Remake publishes fashion accountability report for 2022

The Remake workers’ rights NGO has published its 2022 Fashion Accountability Report in which it continues its efforts to expose brands’ transparency issues and unethical supply chains within the industry.

The organization claimed that for its 2022 report, it was directly addressing the surge in overproduction and the exploitation of garment workers that have been made worse over a previous couple of years as a result of numerous events.

The NGO has updated its review system and added more businesses to its list of eligible targets in an effort to broaden the scope of its examination beyond its customary emphasis on transparency.

The fashion sector is under increasing pressure to change its operating procedures and respond to the climate problem, and the report provides several statistics from organizations like The World Economic Forum to highlight how urgent the situation is.

Remake also mentioned its most recent “#Payup” campaign, which urged companies to promise to pay garment workers retroactively for completed orders.

“The trajectory of events over the past couple of years have made it evident that openness is not enough,” the organization continued. “Transparency is a core pillar of ethical and sustainable fashion.

Today, encouraging responsible consumption has become more difficult. Being a conscious consumer in the fast-fashion industry today entails more than just making ethical purchases.

Conscious industries require conscious consumers. This necessitates completely new business models that provide equity for their workers while operating within the constraints of our planet’s finite resources.

Remake claimed to have revised its assessment criteria for the 58 corporations this year, with a renewed emphasis on action and development in place of its customary transparency-related requirements.

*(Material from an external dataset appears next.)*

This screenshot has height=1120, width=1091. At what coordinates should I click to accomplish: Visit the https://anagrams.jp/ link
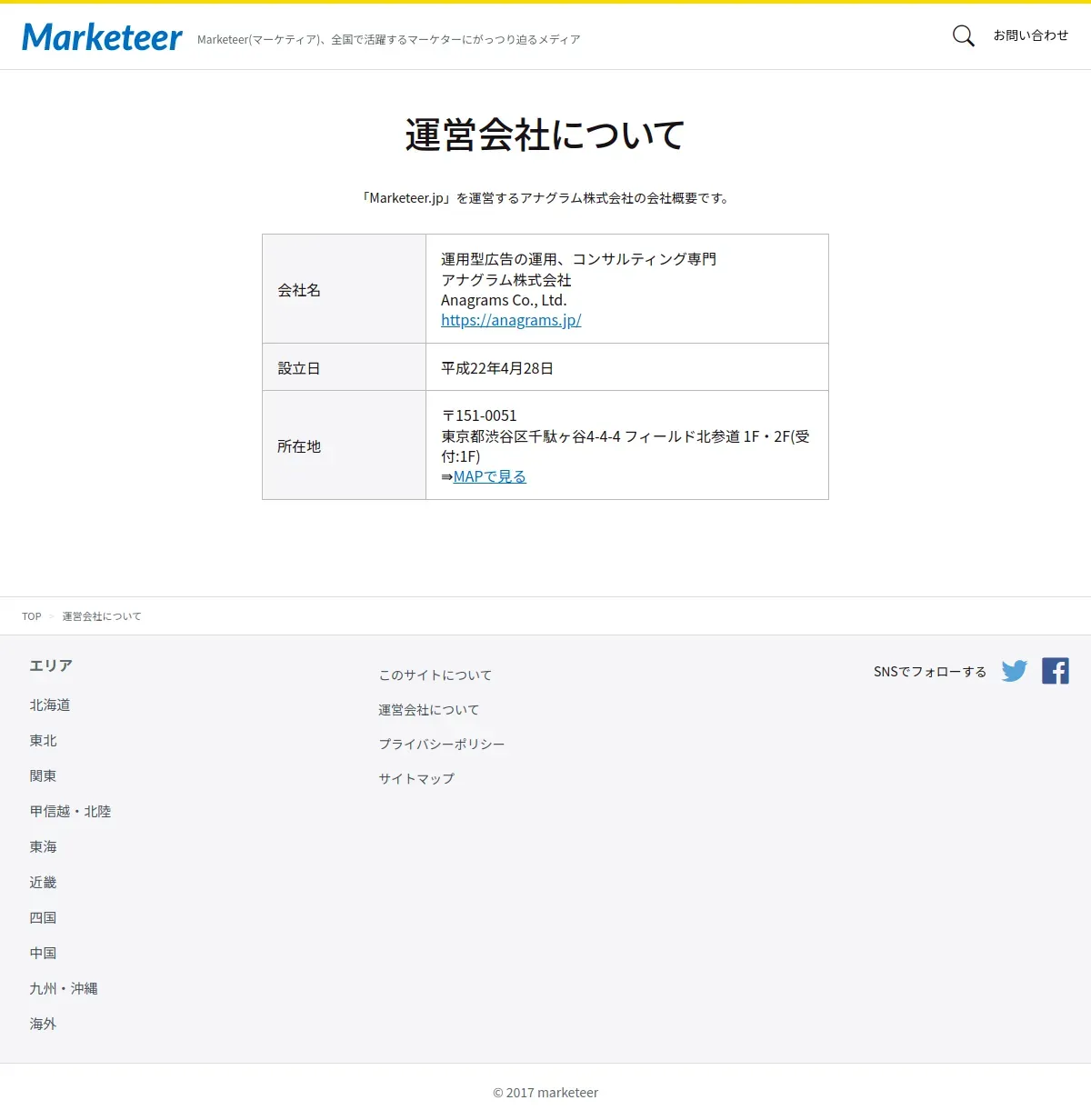pyautogui.click(x=511, y=320)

Companies were also to be assessed on pay and wellness, business methods, raw materials, environmental justice, and governance. The final requirement was now only worth eight points.

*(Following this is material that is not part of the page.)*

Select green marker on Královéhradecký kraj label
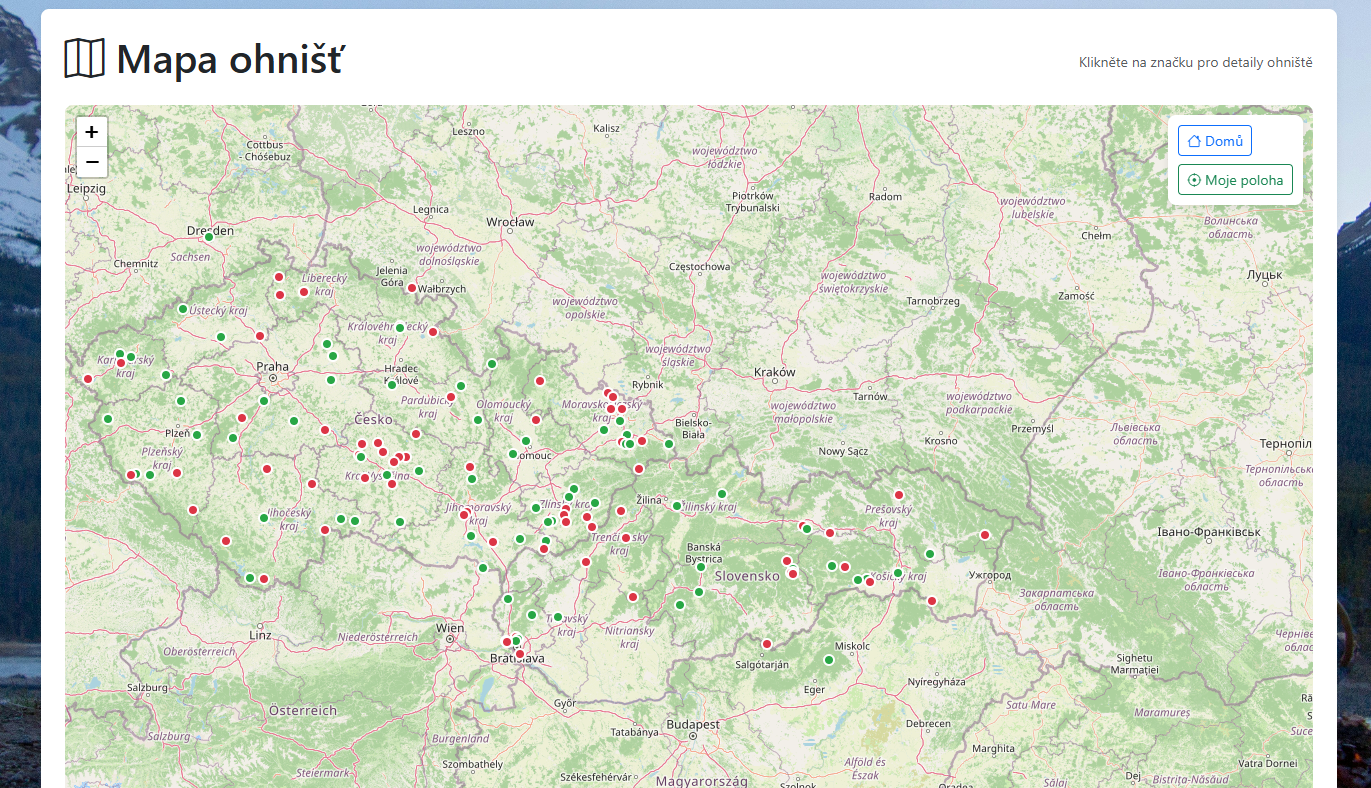 click(x=400, y=328)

the supply chain’s involvement in pandemic-related wage theft, ties to the revised End Uyghur Forced Labor group, and promises to the International Accord.

Remake pointed out that, in the end, it scored brands based on their fundamental business models, not just their practices. As a result, businesses that relied on excess production and put an emphasis on excess sales would be automatically disqualified from receiving points in a number of categories.

With a combined score of 38 points, Burberry and Everlane grabbed the top two spots on the list. Both businesses were honored for integrating “sustainably-led” corporate governance and regenerative processes into their business plans. Next in line for praise for their environmental initiatives were Levi’s, Reformation, and H&M.

The lowest-scoring companies for 2022 included URBN Group, TJX, Forever 21, and Abercrombie & Fitch, who were all assigned two points and criticized for demonstrating “no development in any assessment category.”

Ross Dress for Less and The Edinburgh Woollen Mill both scored zero ratings, placing them at the bottom of the list. Remake noted that The Edinburgh Woollen Mill had been canceling orders without paying its suppliers.